* DOCUMENT *
<<<<

Dan Rattiner Celebrates 14 Years as Santa in East Hampton
Well, I just got back from the North Pole where I received an award for my 14 years of service as the Santa Claus of East Hampton. The award, a gold medal, was pinned to the white fur of my red jacket by the big man, Santa, himself. Others got medals too.
Northeast Region, United States, Longest Tenure, 2024. Third Place.
That’s what the medal says.
People don’t generally realize this, but the magic of Santa Claus is only in effect for a limited time in the early hours of Dec. 25. During that time, personally, he, Santa Claus, gets flown through the dark sky in a sleigh pulled by reindeer, to every chimney in the world. And everybody gets presents.
For the days and weeks before, however, Santa is assisted not only by millions of elves making presents at the North Pole, but also by millions of us common folks in every town in the world who dress up as stand-in Santa Clauses in each town’s big Christmas parade. These Santas sit atop sleighs dragged down all the Main Streets in the world by other local citizens dressed up in reindeer suits. They wave to the crowd. I waved to the crowd. It was our time. The real Santa came two weeks later. Until then I hoped you didn’t notice it was just me, Dan Rattiner, the founder of Dan’s Papers, wearing a Santa suit, high up in the last float in the parade. With Mrs. Claus by my side.
I’ve been part of this ruse for the past 14 years. And now, I have retired. So what follows are my wonderful memories.
The Santa costume, the best I could find, was made in China. We were friends with China 14 years ago. There’s a beard, crazy white hair, a red cap with a white ball at the tip, a heavy red Santa jacket, thick red pants, black boots and a huge black belt with a silver buckle. It took half an hour to put it on, but my wife helped. Then she escorted me out to our car and drove me — Santa does not drive — down the street to where the police have this barrier set up so nobody is allowed through — other than Santa, of course. I waved to the cops. They waved back and smile. Coming through.

>>>>

[Element and text position data]
<<<<

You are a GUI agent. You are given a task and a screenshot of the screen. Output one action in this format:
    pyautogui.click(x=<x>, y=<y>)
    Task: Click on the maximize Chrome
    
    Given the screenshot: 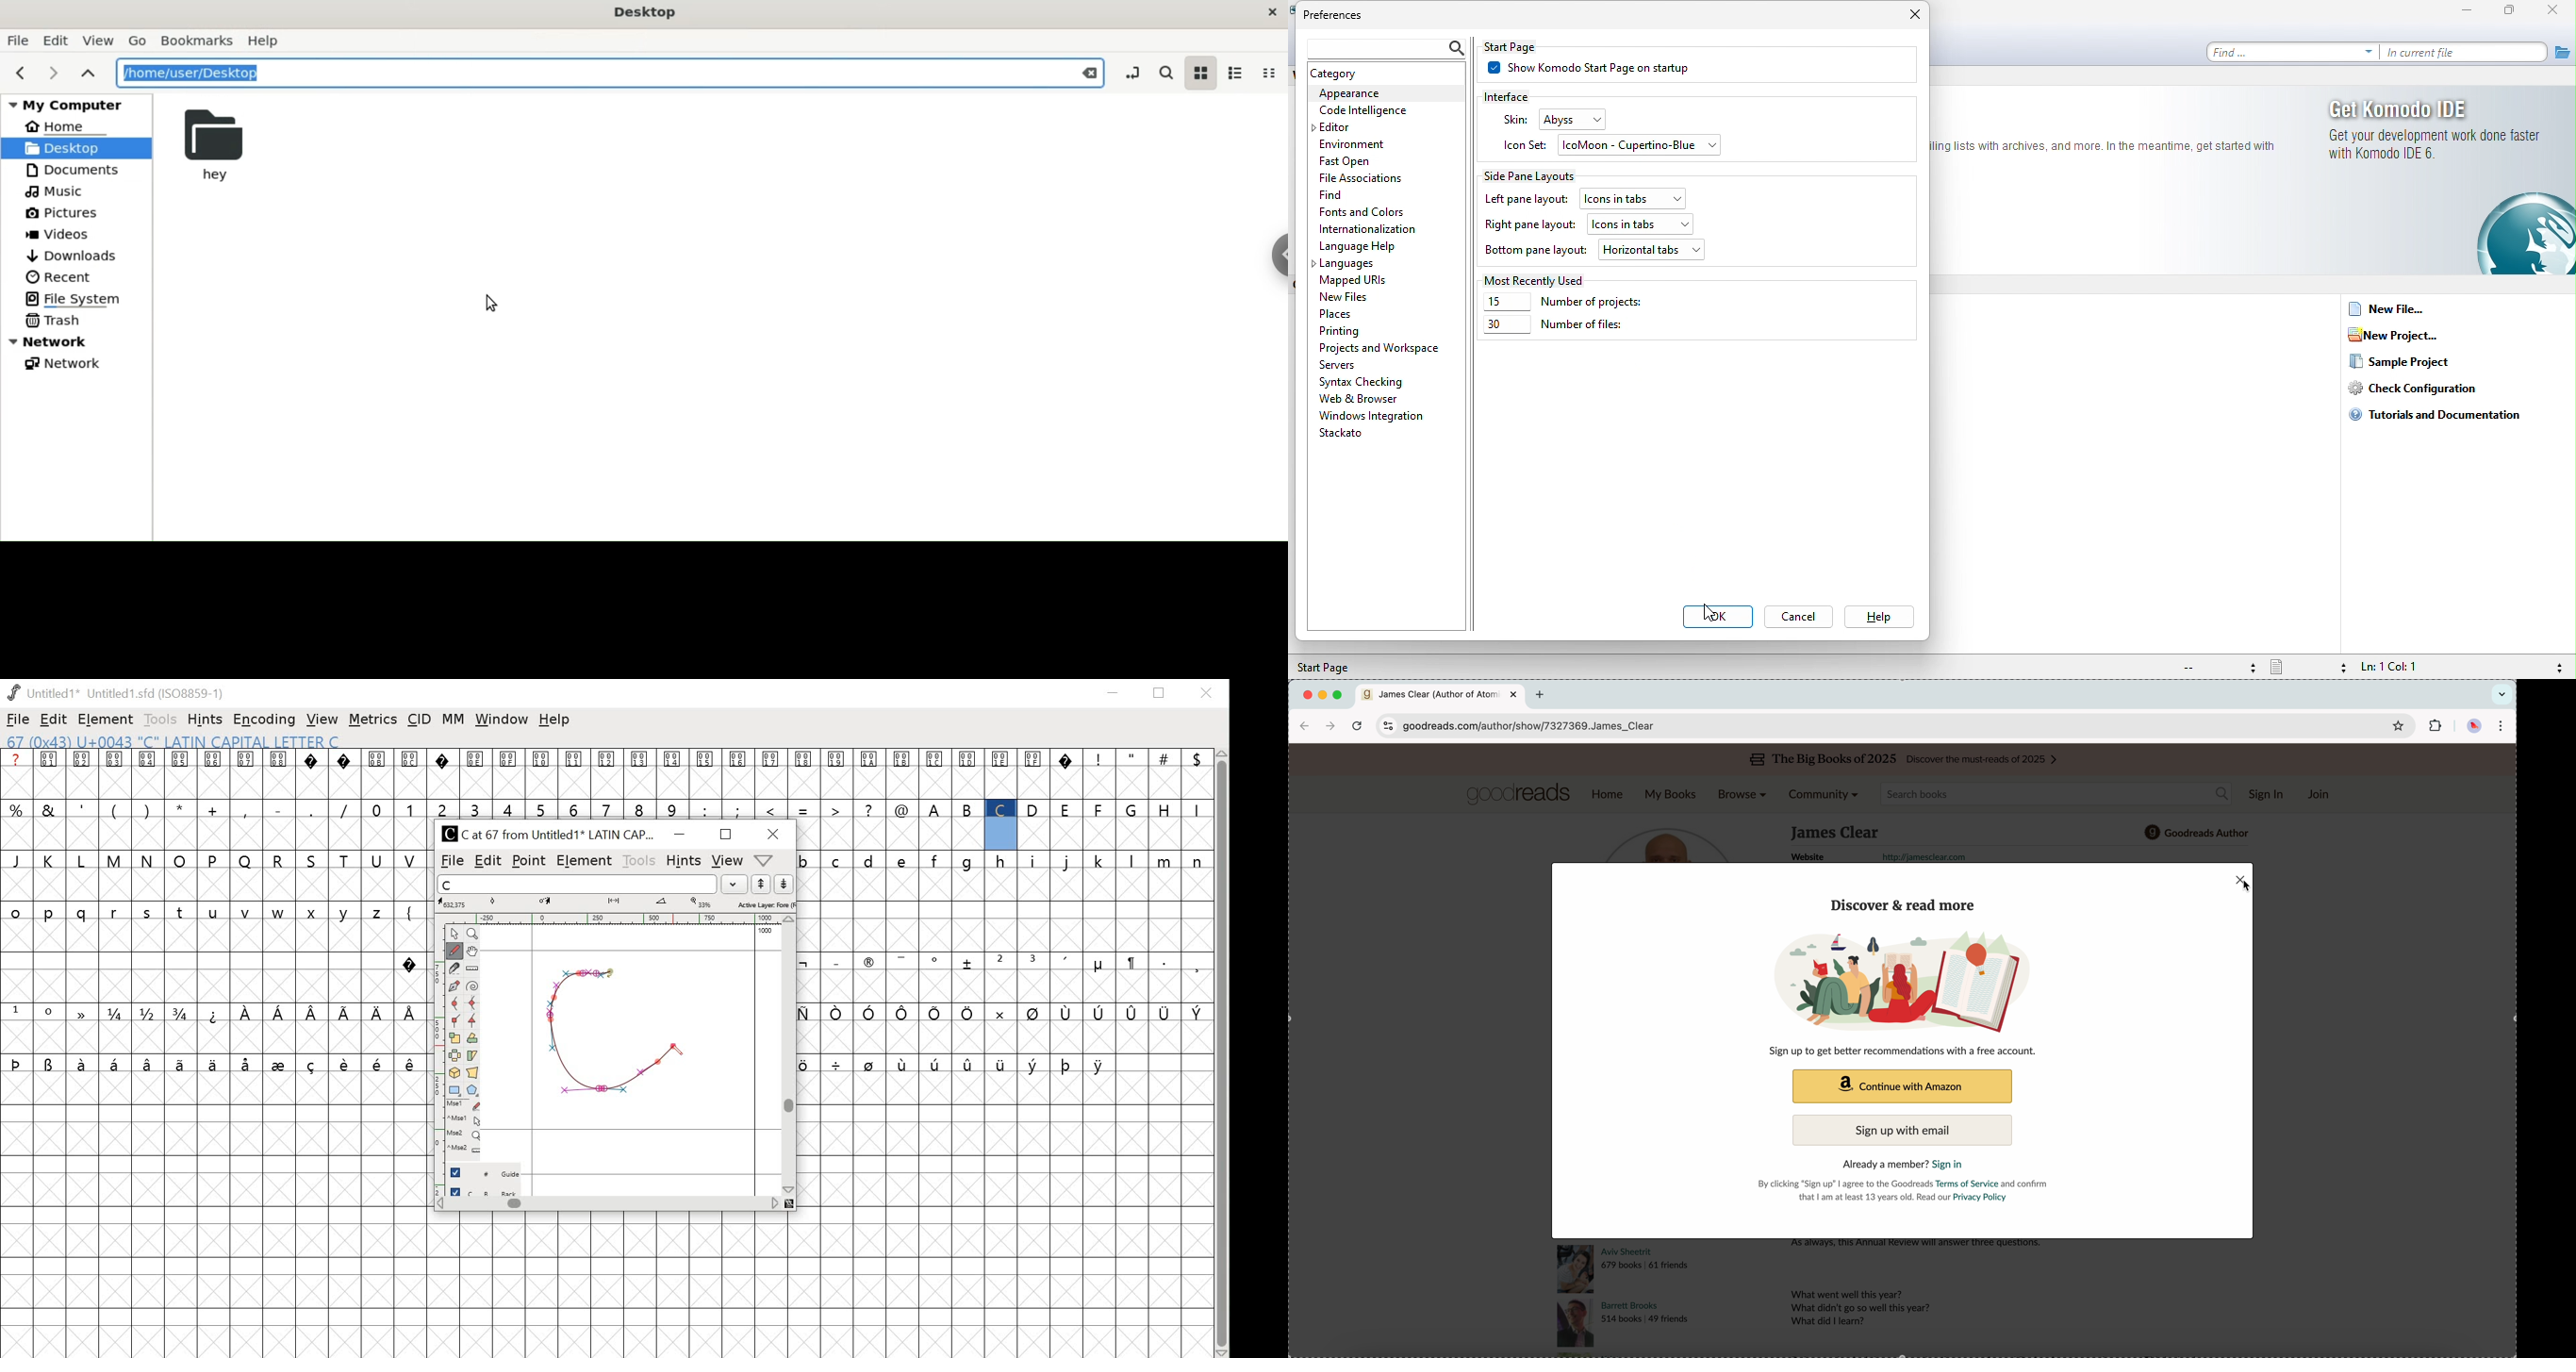 What is the action you would take?
    pyautogui.click(x=1338, y=694)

>>>>

* EXERCISE BRIEF *
Copy out the whole article above about Dan Rattiner's 14 years as East Hampton's Santa, word for word from the headline through the final line.

* SOLVED PROBLEM *
Dan Rattiner Celebrates 14 Years as Santa in East Hampton
Well, I just got back from the North Pole where I received an award for my 14 years of service as the Santa Claus of East Hampton. The award, a gold medal, was pinned to the white fur of my red jacket by the big man, Santa, himself. Others got medals too.
Northeast Region, United States, Longest Tenure, 2024. Third Place.
That’s what the medal says.
People don’t generally realize this, but the magic of Santa Claus is only in effect for a limited time in the early hours of Dec. 25. During that time, personally, he, Santa Claus, gets flown through the dark sky in a sleigh pulled by reindeer, to every chimney in the world. And everybody gets presents.
For the days and weeks before, however, Santa is assisted not only by millions of elves making presents at the North Pole, but also by millions of us common folks in every town in the world who dress up as stand-in Santa Clauses in each town’s big Christmas parade. These Santas sit atop sleighs dragged down all the Main Streets in the world by other local citizens dressed up in reindeer suits. They wave to the crowd. I waved to the crowd. It was our time. The real Santa came two weeks later. Until then I hoped you didn’t notice it was just me, Dan Rattiner, the founder of Dan’s Papers, wearing a Santa suit, high up in the last float in the parade. With Mrs. Claus by my side.
I’ve been part of this ruse for the past 14 years. And now, I have retired. So what follows are my wonderful memories.
The Santa costume, the best I could find, was made in China. We were friends with China 14 years ago. There’s a beard, crazy white hair, a red cap with a white ball at the tip, a heavy red Santa jacket, thick red pants, black boots and a huge black belt with a silver buckle. It took half an hour to put it on, but my wife helped. Then she escorted me out to our car and drove me — Santa does not drive — down the street to where the police have this barrier set up so nobody is allowed through — other than Santa, of course. I waved to the cops. They waved back and smile. Coming through.